Please write out the final portion of the records below exactly: the line containing "Image resolution: width=540", every line after it, and nothing else.
==== SUPPLIED DATA ====
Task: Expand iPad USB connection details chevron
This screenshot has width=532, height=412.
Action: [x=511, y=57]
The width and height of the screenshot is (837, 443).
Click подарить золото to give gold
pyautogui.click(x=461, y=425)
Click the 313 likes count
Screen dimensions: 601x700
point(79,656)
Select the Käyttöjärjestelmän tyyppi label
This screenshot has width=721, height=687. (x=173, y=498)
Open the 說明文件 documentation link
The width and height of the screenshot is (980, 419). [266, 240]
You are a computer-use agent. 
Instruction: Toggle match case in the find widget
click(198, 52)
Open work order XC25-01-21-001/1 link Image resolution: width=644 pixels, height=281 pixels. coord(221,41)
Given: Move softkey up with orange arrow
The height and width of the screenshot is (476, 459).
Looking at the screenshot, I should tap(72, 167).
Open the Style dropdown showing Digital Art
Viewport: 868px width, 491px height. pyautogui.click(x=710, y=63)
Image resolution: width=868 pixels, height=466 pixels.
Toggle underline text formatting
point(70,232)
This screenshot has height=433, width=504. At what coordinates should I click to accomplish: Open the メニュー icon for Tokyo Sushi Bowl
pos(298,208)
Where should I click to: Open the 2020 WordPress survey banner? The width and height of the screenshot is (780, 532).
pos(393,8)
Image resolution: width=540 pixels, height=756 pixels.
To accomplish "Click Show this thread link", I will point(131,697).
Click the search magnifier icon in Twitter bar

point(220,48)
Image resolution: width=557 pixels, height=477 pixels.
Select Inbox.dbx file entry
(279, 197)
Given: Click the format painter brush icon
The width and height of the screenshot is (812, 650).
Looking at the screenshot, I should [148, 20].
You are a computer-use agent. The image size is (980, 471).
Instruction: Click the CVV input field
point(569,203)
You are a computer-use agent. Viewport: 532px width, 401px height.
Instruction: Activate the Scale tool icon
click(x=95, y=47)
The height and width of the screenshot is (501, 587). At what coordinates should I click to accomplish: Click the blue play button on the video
====
PROBLEM SOLUTION:
Image resolution: width=540 pixels, height=756 pixels.
To accomplish "Click Show this thread link", I will point(131,697).
Click the search magnifier icon in Twitter bar

point(220,48)
Image resolution: width=557 pixels, height=477 pixels.
Select Inbox.dbx file entry
(279, 197)
Given: Click the format painter brush icon
The width and height of the screenshot is (812, 650).
Looking at the screenshot, I should [148, 20].
You are a computer-use agent. The image size is (980, 471).
Instruction: Click the CVV input field
point(569,203)
You are a computer-use agent. Viewport: 532px width, 401px height.
Instruction: Activate the Scale tool icon
click(x=95, y=47)
The height and width of the screenshot is (501, 587). At what coordinates should I click to accomplish: Click the blue play button on the video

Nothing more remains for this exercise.